While the efforts of courageous and clear-minded individuals like Professors George and Abbot should be supported and commended, it is becoming apparent that individual pushback against infringement on free speech is not enough. The only lasting success against this regime of suppression will be found in the efforts of our most courageous and steadfast institutions. Publications such as Commentary Magazine that foster conversation on high-level topics critical to the future of the West must be engaged with and disseminated. Programs that aid in the careful shaping and education of future generations of leaders and writers, educators and lawmakers, must be promoted. Most importantly, institutions critical to Jewish education and engagement in America, like Yeshiva University, which has been brave enough to fight for its religious rights and status as an establishment governed by tradition, must be supported wholeheartedly.

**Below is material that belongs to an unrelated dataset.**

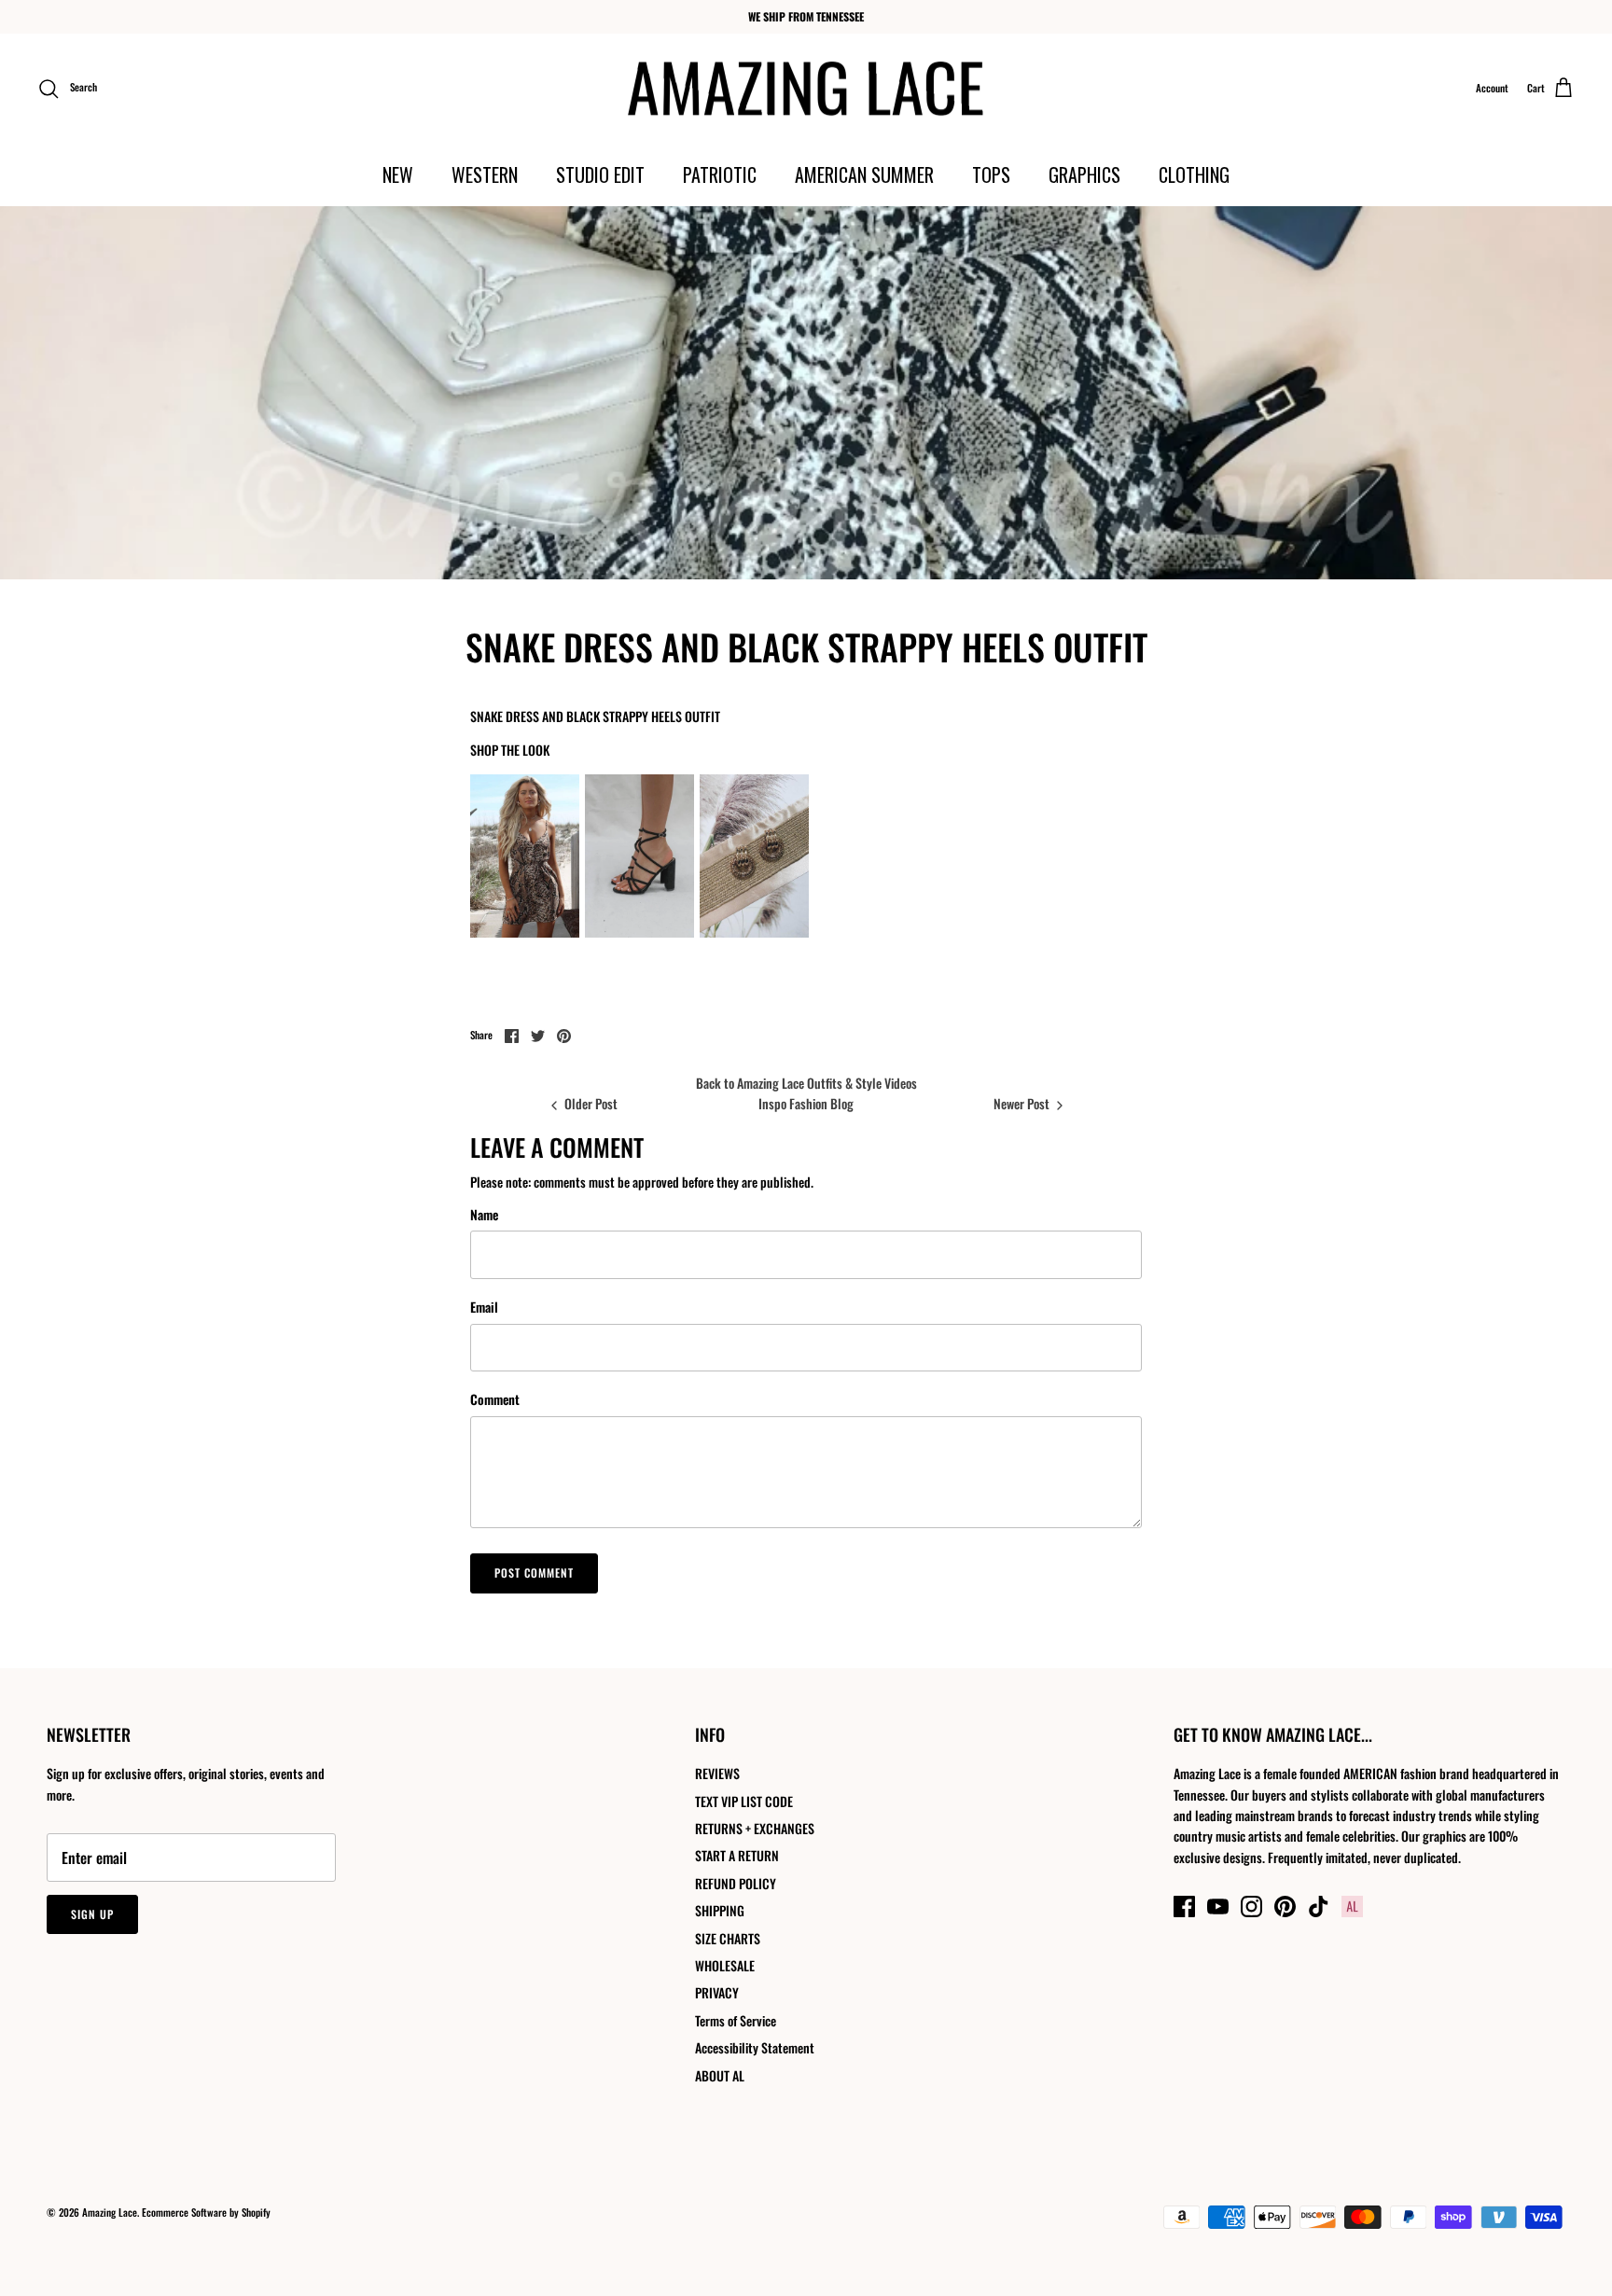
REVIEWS (717, 1773)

If we who cherish and believe in free speech are to gain any traction in the current culture, we must aid and promote the growth and assistance of the very institutions that are fighting tirelessly to turn the national conversation from one of blatant hostility and noisy ignorance to freethinking, open, and educated debate.

There must be unified and decisive institutional action taken in this fight against individual liberties—or it will be more than our ability to publicly criticize at risk. The entire future of the freethinking American experiment our Founders set in motion and fought to preserve that is at stake.

Ms. Ella Cohen is a senior at SAR High School in Riverdale. She resides in White Plains, New York.